The Zebra QLn mobile printer family leverages innovative Power Smart Print Technology to deliver faster processing and throughput with lower power drain. For mobile workers on the go, the new battery technology means better quality printing and more uptime on the job. Zebra’s “smart battery” technology displays charge and overall battery health, reducing downtime typically found in standard battery technologies that run out of charge before the workday is done.

Eliminate Cable Cost Overhead

With wireless networking, printer expenses drop since the use of cables for communication between mobile printers and handheld terminals adds to the printer’s TCO over time. A survey of retailer store associates revealed that an average of two minutes per day, per terminal/printer was devoted to troubleshooting cable-related problems. Across a 100-store chain, this would translate into thousands of hours of “non-productive” labor every year that wireless printing would eliminate.

Retailers can also save substantial direct capital expenses by going wireless. Printer/terminal cables can run as high as $50 to $60 each.

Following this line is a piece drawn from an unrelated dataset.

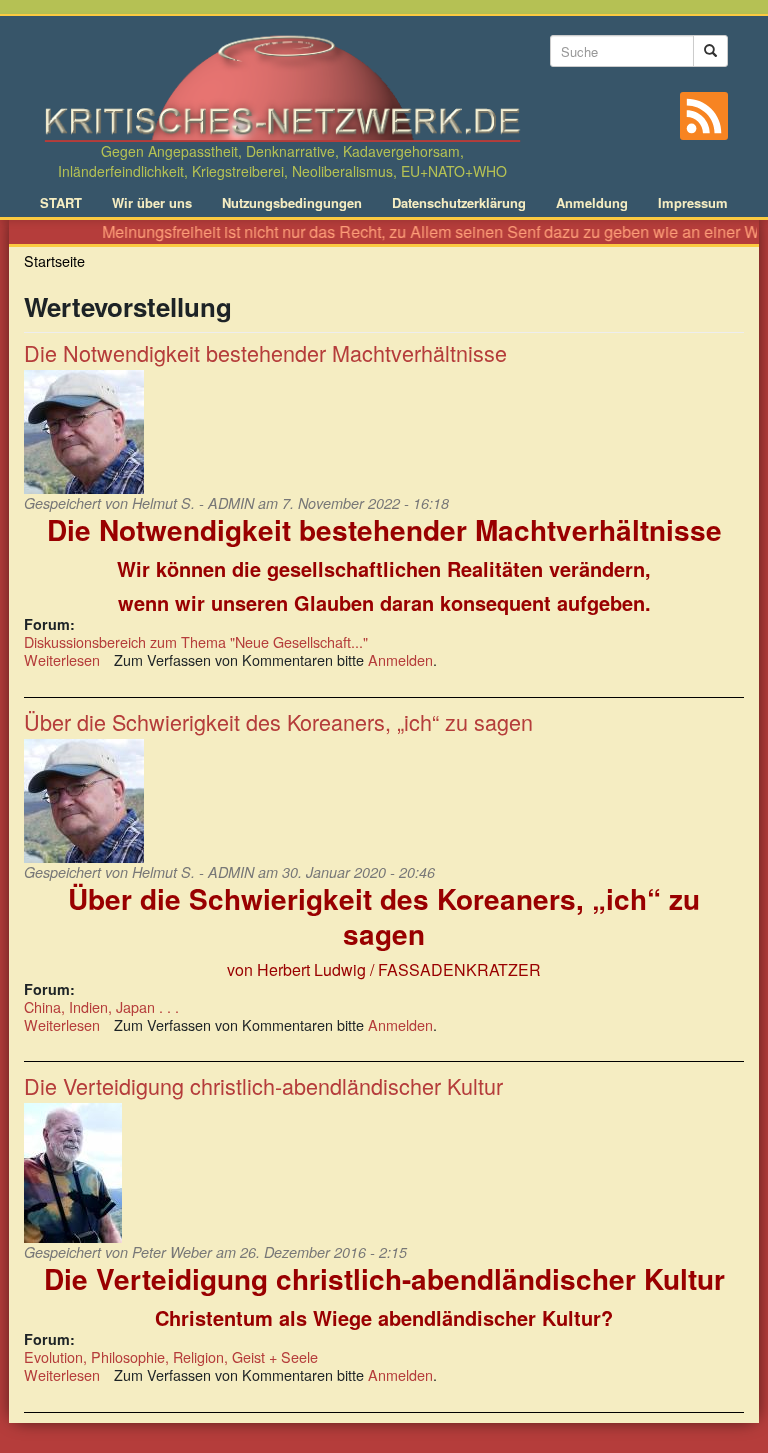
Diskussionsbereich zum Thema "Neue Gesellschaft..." (196, 641)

As the cables age, stores replace them at a rate of two cables per terminal, per year, on average. By switching to wireless printing, a 100-store chain using five mobile printer/terminals per store would save $60,000 annually.

Wireless Printers and Retailers—A Perfect Match

Wireless printing provides increased efficiency and flexibility that help lower operational costs and improve customer satisfaction. In most applications, retailers can see an almost immediate return on investment after implementing wireless printing solutions. Wireless-enabled mobile printing is a powerful combination that allows store associates to spend more time helping shoppers and improving customer loyalty. Bar code and RFID printing—from the retail supply chain to the store aisle—improves productivity, enhances product visibility, and boosts the customer experience.